Shares in beef producer Australian Agricultural Company Ltd (ASX: AAC) – also known as AACo – were 4% up to $1.18 on Wednesday, following the release of its FY18 results.
The company issued a preliminary report in April, flagging non-cash charges of around $60 million in relation to its Livingstone Beef processing facility, and a statutory EBITDA loss estimated between $30 million and $40 million.
Consistent with forecasts, the company reported operating EBITDA of $14 million, statutory EBITDA loss of $35 million, and a statutory net loss of $103 million, compared to a profit of $72 million in FY17.
The real surprise is Livingston Beef. The plant weighed on the budget with a $22 million operating loss, and to avoid further damage the company resolved to suspend processing operations as soon as compatible with employee and customer commitments. This will result in a larger-than-expected one-off write-down of $75 million.
AACo declared the facility will be maintained at a level that enables an efficient plant restart should market conditions improve.
Results from the premium segment (AACo’s mid-range branded beef) were also disappointing, with revenue down 34% to $64 million. The company will most likely refocus its business on the luxury/prestige brand segment, the only one that saw revenue grow by 1% to $177 million.

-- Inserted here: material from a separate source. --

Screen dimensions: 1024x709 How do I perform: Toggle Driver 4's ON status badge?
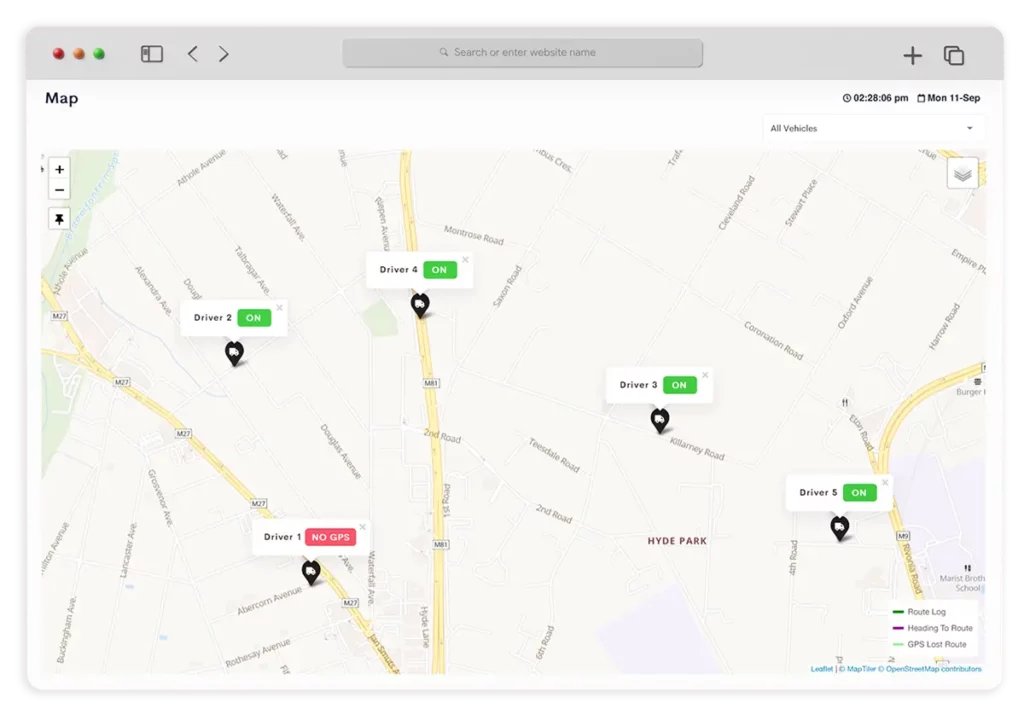[x=438, y=269]
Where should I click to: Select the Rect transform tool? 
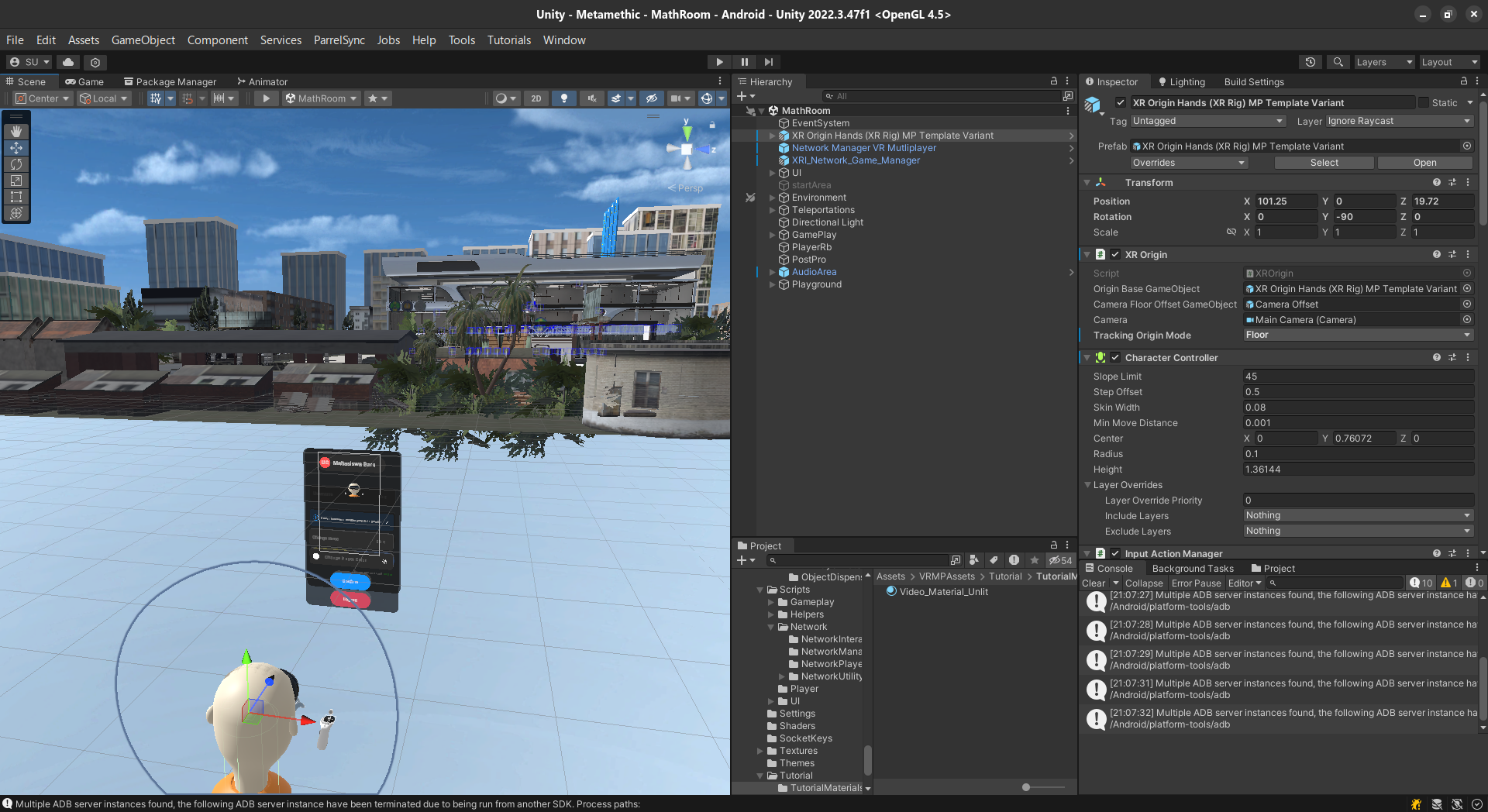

CEO Hugh Killen said conditions in the first half of FY19 remain challenging, and management is focused on continued financial discipline and driving internal cost efficiencies through efficient feed use and cattle movements.
The company maintains its balance sheet is robust, with comfortable headroom remaining within existing bank facilities. Net debt amounts to $348 million, with gearing at 26%.
With the stock trading 40% below its price this time last year, some may be tempted to bet that AACo has bottomed out.
However, I’m afraid the company is still far from making a turnaround. Even the decision of shutting Livingston while continuing to pay for its maintenance is not very promising in terms of a decisive reshaping of the business.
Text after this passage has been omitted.